Location: Walled Against the Mediterranean Sea
Although Dubrovnik is famous for being a well-preserved walled city, its past does not get in the way of the city still being surrounded by the deep aqua and teal waters of the Adriatic Sea. Inaccessible by rail, the city does have its own airport just twenty minutes from town, as well as local buses that connect the city to other neighborhoods throughout most of the day.
Business: Holiday Vacations and Tourism
With the many fascinating historical fortresses and famous walls that once protected the city from damage from war, tourism and entertainment are contributing factors to the city's business ventures. Tours of local places like the Rector's Palace and the St. Saviour Church are sure to please. There are colleges with a focus on tourism, and alternatively, the American College of Management and Technology in town. Schools like the Croatian Academy of Science and Arts show emphasis in the city's historical importance.
Culture: Preservation and Pride
If listing themselves in the UNESCO World Heritage Sites isn't proof enough of this city's pride in its preservation, then maybe staying to experience part of the award winning Dubrovnik Summer Festival will firm up any misconceptions. This festival is impressive 45 days long, with live plays, food, music, and games. To see how the town of Dubrovnik originally was pictured, one can view the back of the Croatian 50 kuna banknote. Aside from residents taking pride and showing their city love, George Bernard Shaw deemed the city as "heaven on earth.”

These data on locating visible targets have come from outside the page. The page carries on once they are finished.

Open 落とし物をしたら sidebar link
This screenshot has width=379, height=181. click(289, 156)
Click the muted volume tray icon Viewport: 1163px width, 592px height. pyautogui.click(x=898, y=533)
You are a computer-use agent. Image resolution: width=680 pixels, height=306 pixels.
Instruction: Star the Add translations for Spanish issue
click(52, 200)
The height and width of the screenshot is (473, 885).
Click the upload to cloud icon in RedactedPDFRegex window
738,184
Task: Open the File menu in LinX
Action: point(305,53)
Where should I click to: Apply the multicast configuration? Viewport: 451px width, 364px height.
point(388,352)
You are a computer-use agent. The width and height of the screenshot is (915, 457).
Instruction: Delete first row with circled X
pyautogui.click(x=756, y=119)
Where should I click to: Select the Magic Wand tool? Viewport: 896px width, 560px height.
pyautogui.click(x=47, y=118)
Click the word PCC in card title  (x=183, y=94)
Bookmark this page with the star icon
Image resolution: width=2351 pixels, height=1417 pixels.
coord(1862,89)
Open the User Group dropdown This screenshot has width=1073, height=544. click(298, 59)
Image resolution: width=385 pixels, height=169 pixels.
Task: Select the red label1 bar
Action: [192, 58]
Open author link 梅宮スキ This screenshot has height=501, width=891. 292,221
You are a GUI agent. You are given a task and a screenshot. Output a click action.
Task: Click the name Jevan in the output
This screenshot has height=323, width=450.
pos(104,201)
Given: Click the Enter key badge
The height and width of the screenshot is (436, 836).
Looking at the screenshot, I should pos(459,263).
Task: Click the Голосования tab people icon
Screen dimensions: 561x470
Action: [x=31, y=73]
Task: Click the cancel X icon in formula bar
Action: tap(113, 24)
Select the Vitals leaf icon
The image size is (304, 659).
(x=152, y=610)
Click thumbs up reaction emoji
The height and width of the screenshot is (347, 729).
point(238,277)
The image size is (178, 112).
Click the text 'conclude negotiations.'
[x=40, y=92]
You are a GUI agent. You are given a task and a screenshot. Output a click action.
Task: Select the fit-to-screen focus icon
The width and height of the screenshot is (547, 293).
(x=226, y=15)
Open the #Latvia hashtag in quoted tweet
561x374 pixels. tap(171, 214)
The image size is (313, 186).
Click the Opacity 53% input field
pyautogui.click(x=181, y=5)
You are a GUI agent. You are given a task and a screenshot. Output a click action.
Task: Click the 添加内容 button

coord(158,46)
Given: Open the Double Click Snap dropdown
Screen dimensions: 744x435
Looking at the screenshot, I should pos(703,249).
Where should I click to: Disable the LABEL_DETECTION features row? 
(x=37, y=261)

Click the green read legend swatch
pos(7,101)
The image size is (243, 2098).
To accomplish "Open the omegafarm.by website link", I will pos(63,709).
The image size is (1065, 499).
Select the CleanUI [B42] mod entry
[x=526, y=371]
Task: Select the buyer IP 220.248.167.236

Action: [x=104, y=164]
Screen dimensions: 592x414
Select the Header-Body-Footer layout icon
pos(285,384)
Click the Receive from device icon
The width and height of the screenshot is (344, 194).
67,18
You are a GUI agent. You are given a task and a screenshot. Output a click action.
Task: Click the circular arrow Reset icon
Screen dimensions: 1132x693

Activities: Medieval and Renaissance Time Period Sites
For a start, travelers can make their way to popular film and theatre sites, where movies like “20,000 Leagues Under the Sea” were filmed. One of the few beaches that were filmed on is the Lopud Peninsula. To visit the world's oldest arboretum, stop by the Arboretum Trsteno. There are many other historical fortresses and film sites to see in this city with orange roof tops, make sure to take the time to explore each one in depth.